His master would be so pleased with him. He let out a mad cackle and lashed out at a Twi'lek girl who crumpled soundlessly to the floor as the lightsaber slid out of the cauterized hole in her chest, the realization of betrayal shining too late in her eyes as all light drained out of them.

"Go search the library and the training rooms. We may have missed some," he ordered and the Knights dispersed, leaving him to contemplate the recently deceased girl and the look in his eyes. That was what he loved the most, that moment of realization. When they saw that he was not Ben Solo, no matter how much they wanted him to be, he was Kylo Ren. They were so naïve, so stupid.

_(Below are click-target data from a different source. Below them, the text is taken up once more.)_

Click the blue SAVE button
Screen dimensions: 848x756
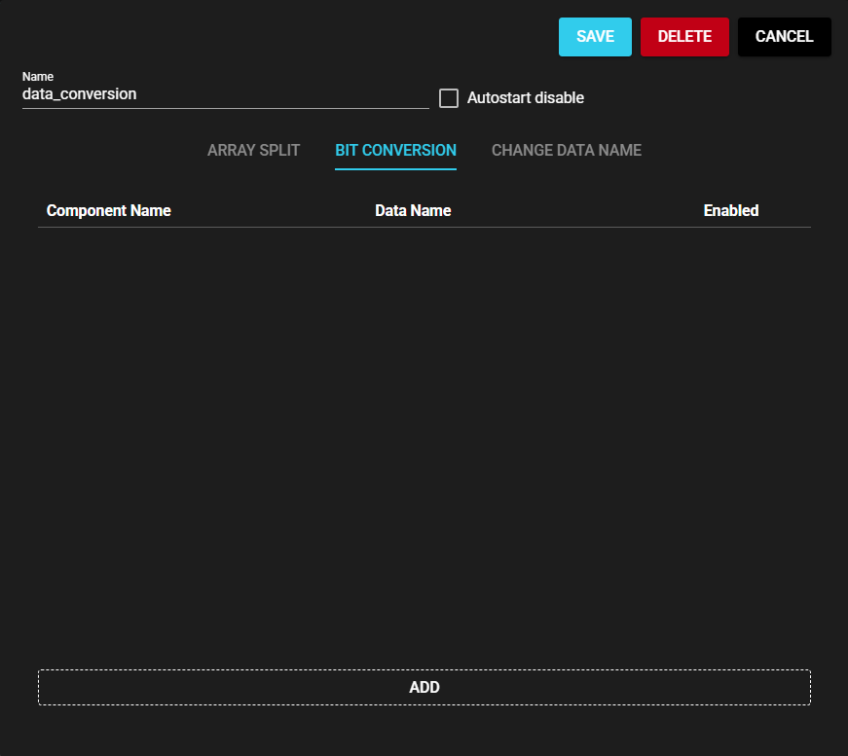595,37
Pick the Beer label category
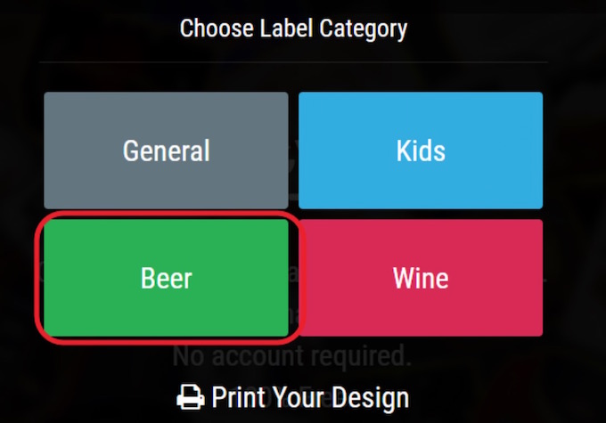The height and width of the screenshot is (423, 606). tap(167, 279)
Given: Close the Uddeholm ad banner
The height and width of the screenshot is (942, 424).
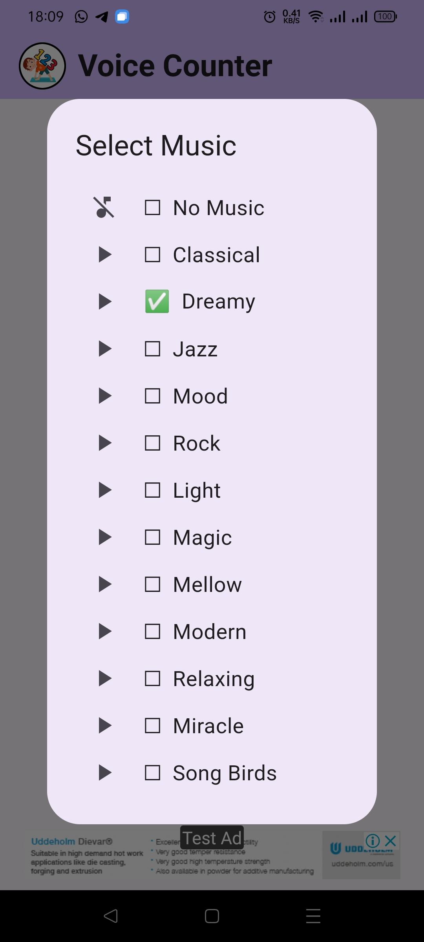Looking at the screenshot, I should tap(390, 841).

He was jerked out of his trance by the sound of a lightsaber coming to life, and through the dark lenses of his mask he saw the girl at the end of the hall. She held her blue lightsaber in a ready stance, glaring into his soul, and he was sure that despite the mask she knew who he was. In her eyes was not grief, nor fear, but anger. Hatred.

It almost broke him.

"Rey," he said softly, trying to keep the tears out of his voice.

"Why?" she sobbed, angry tears running down her cheeks, hands trembling around the hilt of the lightsaber. "We were your friends, Ben, why?"

Ben. Something inside him softened.

"Come with me, Rey. I can teach you," he begged. Please, Rey. Don't make me do this.

"After you killed them? You killed them, Ben, how could you?" she cried, and the accusation in her voice hurt more than a thousand knives.

He pulled his mask off and knelt down to her level. "I had to, Rey. I had to. But I can save you. Please, come with me."

Please don't hate me.

"How could you?" she repeated, voice cracking. "Your friends, Ben."

"I have new friends," he insisted. "They made me strong. They can help you, too."

"Strength?" she asked, gesturing with her free hand at the piles of dead children lining the hallways. "You-you call this strength?"

Children.

He'd killed children.

"Rey," he said, and his voice sounded strange in his ears, and he wondered when he'd started crying. "Rey, please don't make me do this."

"Do what? Are you going to kill me, Ben? Like you killed them?" she asked, almost calmly, and he wondered how she could possibly be more in control of her emotions than he was.

"I have to."

She shook her head. "No. You don't."

"I HAVE NO CHOICE!" he shouted, unsheathing his lightsaber again, the three points flaring to bloody life and burning the air around them, suddenly so angry at her serenity and he wanted to scare her because this would be so much easier if she was scared and not so maddeningly calm.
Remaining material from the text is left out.